Both businesses and governments have shown increasing interest in implementing blind or anonymous processes to review applicants. This means more companies are attempting to reduce cues for conscious or unconscious bias in hopes of hiring more women and minorities. It stands to reason this approach will also benefit older and less attractive prospects as well. Current trends and strategies used include:
Omitting name, gender, and photos from resumes
Offering online questionnaires
Conducting telephone interviews
Positioning a candidate behind a screen during an interview
Eliminating social screening from the hiring process
Perhaps these tactics bring more diversity to the workforce and result in better positions and more money to those who have previously been discriminated against based on their looks. However, instituting these procedures is purely voluntary on behalf of companies. There are currently no laws mandating blind or anonymous hiring practices in the United States. Also, businesses may be reluctant to change existing systems based on the added expense. As a result, progress in the area is bound to be slow.

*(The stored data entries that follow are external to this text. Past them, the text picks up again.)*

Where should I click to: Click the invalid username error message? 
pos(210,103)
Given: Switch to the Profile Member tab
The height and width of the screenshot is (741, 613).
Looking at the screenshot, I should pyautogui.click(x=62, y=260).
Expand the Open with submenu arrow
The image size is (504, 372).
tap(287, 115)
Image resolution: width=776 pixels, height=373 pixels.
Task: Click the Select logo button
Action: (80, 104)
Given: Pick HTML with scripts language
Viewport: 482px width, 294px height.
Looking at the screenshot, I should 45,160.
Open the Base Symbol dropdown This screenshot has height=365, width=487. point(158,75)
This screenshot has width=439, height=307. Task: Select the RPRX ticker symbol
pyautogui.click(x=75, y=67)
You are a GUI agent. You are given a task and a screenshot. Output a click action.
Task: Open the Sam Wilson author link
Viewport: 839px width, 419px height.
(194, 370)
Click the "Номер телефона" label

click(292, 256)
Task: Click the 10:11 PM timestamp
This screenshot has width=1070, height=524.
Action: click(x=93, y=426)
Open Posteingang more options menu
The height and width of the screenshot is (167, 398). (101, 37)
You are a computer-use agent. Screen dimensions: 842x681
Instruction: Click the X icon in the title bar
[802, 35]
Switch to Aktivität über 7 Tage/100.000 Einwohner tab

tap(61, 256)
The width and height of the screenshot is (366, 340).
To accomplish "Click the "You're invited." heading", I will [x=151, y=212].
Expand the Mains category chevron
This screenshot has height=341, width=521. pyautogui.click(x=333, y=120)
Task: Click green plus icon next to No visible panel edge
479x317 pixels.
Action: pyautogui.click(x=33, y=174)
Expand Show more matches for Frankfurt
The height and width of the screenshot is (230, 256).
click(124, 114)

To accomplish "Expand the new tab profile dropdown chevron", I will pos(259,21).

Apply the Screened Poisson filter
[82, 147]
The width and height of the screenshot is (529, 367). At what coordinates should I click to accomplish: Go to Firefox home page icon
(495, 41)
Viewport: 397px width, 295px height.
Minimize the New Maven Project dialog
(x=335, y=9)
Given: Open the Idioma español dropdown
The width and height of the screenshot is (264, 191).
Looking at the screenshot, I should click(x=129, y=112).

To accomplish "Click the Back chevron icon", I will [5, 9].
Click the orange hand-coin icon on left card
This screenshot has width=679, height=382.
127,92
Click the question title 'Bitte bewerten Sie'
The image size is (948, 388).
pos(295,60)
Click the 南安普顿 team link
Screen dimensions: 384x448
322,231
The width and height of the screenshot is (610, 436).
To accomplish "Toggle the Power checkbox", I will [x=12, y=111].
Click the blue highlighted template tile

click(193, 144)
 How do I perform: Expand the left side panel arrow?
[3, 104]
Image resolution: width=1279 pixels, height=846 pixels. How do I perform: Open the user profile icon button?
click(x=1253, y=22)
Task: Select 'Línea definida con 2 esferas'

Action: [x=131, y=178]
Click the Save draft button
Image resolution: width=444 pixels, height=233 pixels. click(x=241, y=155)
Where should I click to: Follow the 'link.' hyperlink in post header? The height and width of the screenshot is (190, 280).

It’s easy to see why a physical attractiveness stereotype crushes opportunities for job seekers. Pretty people continue to have the upper hand for now. Perhaps in time, the statistics will change. In the meantime, we’ll have to continue keeping up appearances to receive the highest pay possible. Just like Mom always said, “Life isn’t fair.”
What are your thoughts? Should companies be legally obligated to use blind interviewing to reduce stereotyping and increase fairness in hiring practices? Share your experiences.